We introduce a novel strategy of fabricating nanoporous carbons loaded with different amounts of CuO nanoparticles via a hard templating approach, using copper-containing mesoporous silica as the template and sucrose as the carbon source. The nature and dispersion of the CuO nanoparticles on the surface of the nanoporous carbons were investigated by x-ray diffraction (XRD), high-resolution scanning electron microscopy (HRSEM) and high-resolution transmission electron microscopy (HRTEM). XRD results reveal that nanoporous carbons with embedded CuO nanoparticles exhibit a well-ordered mesoporous structure, whereas the nitrogen adsorption measurements indicate the presence of excellent textural characteristics such as high surface area, large pore volume and uniform pore size distribution. The amount of CuO nanoparticles in the nanochannels of the nanoporous carbon could be controlled by simply varying the Si/Cu molar ratio of the mesoporous silica template.
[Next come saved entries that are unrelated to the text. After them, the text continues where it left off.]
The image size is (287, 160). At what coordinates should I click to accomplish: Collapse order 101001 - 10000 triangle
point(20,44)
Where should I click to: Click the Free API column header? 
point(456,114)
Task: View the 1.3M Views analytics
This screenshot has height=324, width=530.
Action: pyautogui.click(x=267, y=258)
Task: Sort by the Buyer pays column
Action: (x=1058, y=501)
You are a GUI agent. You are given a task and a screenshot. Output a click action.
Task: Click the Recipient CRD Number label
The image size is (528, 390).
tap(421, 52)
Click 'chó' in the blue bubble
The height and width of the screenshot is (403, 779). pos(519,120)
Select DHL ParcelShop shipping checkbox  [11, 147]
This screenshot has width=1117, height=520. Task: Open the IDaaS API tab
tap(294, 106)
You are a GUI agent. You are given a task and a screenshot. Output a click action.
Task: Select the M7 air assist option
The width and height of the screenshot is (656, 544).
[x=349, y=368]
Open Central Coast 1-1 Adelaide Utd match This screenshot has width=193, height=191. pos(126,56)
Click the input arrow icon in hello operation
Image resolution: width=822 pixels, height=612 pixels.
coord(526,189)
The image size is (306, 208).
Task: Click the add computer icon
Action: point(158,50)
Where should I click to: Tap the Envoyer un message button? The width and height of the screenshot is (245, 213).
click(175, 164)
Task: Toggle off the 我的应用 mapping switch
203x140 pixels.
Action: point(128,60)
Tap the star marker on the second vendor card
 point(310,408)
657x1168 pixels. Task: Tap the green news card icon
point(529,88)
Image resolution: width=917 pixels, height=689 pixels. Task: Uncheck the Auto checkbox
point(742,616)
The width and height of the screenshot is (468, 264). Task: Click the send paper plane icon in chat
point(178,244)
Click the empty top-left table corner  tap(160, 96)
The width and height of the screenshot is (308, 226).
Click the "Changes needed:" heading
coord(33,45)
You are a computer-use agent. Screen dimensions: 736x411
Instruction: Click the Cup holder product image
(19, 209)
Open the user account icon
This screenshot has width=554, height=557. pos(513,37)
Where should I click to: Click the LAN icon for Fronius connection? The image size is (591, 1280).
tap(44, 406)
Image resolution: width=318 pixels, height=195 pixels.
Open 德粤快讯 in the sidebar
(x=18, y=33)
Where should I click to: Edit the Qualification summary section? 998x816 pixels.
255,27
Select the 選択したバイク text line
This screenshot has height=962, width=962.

Morphological characterization by SEM and TEM reveals that high-quality CuO nanoparticles are distributed homogeneously within the nanoporous carbon framework. The supercapacitance behavior of the CuO-loaded nanoporous carbons was investigated. The material with a small amount of CuO in the mesochannels and high surface area affords a maximum specific capacitance of 300 F g −1 at a 20 mV s −1 scan rate in an aqueous electrolyte solution. A supercapacitor containing the CuO-loaded nanoporous carbon is highly stable and exhibits a long cycle life with 91% specific capacitance retained after 1000 cycles.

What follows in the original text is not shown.